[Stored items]
────────────────────────────────────────

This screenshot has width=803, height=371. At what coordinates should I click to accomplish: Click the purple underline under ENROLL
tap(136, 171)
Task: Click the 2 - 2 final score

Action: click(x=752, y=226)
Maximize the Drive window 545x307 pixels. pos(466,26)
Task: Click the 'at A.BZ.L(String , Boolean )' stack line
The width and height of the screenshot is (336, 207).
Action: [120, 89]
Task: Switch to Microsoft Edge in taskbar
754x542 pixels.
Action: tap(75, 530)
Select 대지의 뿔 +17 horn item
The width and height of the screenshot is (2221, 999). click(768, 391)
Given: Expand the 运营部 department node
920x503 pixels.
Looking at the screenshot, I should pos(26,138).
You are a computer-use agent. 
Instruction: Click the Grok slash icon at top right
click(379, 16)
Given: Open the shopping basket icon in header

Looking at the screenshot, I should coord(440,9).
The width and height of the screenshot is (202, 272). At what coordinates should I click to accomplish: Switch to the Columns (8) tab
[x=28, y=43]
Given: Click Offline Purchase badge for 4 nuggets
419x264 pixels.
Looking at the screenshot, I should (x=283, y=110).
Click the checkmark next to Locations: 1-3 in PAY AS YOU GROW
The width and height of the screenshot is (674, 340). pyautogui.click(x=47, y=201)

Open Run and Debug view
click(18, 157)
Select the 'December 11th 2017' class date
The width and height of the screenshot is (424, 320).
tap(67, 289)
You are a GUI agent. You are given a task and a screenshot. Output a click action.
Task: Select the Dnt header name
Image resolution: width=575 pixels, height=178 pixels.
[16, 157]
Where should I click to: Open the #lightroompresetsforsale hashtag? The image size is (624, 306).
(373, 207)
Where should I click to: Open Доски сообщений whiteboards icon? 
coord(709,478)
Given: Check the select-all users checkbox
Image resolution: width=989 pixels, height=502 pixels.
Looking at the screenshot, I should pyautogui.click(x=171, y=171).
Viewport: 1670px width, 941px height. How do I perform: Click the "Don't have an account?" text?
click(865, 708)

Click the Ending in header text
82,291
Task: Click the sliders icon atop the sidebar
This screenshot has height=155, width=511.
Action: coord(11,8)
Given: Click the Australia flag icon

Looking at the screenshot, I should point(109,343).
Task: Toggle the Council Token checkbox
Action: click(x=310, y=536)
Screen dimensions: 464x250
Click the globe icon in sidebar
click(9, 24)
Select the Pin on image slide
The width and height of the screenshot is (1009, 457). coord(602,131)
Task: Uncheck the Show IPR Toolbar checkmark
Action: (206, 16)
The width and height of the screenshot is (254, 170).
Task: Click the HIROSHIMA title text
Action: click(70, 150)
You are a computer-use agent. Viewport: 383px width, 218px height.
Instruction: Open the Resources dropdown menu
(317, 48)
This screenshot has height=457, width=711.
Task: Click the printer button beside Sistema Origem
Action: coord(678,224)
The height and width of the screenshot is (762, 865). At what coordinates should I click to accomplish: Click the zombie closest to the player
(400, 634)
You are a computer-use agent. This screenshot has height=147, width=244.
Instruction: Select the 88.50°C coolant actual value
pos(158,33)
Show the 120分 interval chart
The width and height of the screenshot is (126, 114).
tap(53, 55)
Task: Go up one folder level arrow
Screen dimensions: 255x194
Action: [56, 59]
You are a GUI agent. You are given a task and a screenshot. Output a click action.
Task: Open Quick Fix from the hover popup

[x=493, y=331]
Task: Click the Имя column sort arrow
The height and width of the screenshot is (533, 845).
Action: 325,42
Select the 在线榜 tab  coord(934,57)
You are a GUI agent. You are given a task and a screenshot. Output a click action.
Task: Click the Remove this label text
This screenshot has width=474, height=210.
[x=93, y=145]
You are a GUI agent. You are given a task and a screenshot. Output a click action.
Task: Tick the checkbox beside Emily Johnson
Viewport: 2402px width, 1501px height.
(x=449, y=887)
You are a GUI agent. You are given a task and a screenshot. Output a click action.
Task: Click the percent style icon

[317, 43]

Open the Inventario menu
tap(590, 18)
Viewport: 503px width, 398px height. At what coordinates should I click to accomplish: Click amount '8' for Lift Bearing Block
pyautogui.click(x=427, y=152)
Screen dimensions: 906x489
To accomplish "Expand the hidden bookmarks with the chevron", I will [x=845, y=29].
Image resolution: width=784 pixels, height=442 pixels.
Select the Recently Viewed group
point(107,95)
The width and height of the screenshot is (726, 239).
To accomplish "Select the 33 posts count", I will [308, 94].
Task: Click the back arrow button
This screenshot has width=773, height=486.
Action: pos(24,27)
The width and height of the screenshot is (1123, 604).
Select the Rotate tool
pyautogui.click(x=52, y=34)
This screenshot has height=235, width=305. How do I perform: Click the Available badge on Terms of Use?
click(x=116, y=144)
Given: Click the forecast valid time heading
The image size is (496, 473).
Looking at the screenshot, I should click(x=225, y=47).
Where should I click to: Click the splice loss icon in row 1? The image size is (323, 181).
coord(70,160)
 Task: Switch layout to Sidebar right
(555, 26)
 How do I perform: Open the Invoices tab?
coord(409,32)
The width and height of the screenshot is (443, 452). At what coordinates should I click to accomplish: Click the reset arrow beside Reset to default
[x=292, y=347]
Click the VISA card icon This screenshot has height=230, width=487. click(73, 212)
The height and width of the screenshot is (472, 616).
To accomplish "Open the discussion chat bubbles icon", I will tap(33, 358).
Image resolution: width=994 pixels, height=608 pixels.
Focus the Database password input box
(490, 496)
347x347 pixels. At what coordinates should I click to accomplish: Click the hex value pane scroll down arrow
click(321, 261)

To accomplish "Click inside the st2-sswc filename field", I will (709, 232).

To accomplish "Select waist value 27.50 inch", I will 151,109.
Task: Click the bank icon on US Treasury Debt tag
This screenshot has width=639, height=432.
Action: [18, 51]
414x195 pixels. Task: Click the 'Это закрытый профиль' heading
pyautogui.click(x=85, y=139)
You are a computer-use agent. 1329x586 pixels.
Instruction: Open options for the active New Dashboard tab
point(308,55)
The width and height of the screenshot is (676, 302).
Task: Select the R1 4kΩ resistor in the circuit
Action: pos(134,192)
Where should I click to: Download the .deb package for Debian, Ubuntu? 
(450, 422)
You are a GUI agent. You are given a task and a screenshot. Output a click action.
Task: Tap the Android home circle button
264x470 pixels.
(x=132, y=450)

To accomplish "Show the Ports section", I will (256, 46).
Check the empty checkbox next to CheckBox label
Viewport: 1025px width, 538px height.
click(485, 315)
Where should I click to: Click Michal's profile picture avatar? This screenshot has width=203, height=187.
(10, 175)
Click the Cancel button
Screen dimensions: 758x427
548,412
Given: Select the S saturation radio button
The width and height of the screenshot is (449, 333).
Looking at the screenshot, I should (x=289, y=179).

────────────────────────────────────────

Your assignment
Locate the lines above that contain "Expand" and copy them.

Output of the exercise
Given: Expand the 运营部 department node
To accomplish "Expand the hidden bookmarks with the chevron", I will [x=845, y=29].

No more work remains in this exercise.